▶ _EXERCISE_
Please quote the records from the line containing "The width and" through the line containing "pyautogui.click(x=40, y=60)", inclusive, leaving out the pictures.

▶ _SOURCE RECORDS_
= = = = = = =
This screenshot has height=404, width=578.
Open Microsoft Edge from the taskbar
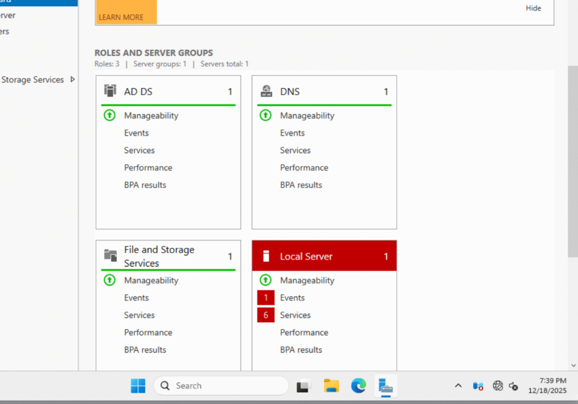[x=358, y=386]
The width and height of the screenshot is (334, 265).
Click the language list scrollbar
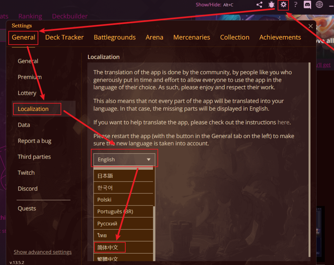[154, 233]
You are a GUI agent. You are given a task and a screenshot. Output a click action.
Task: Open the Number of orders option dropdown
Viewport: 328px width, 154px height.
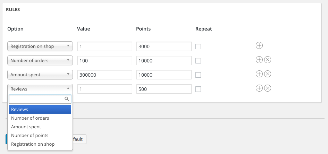pyautogui.click(x=40, y=60)
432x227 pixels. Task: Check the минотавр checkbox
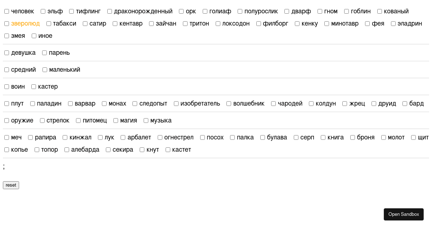pyautogui.click(x=327, y=24)
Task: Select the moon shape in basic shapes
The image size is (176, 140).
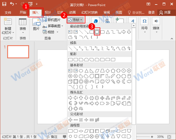Action: 124,81
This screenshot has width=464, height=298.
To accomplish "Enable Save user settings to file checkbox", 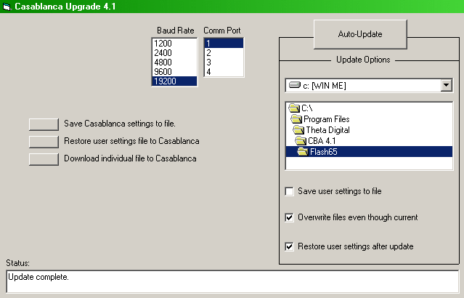I will pos(290,191).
= = = = = = =
▶ _SOLUTION FOR THIS TASK_
The width and height of the screenshot is (334, 265).
Click the language list scrollbar
[154, 233]
You are a GUI agent. You are given a task and a screenshot. Output a click action.
Task: Open the Number of orders option dropdown
Viewport: 328px width, 154px height.
pyautogui.click(x=40, y=60)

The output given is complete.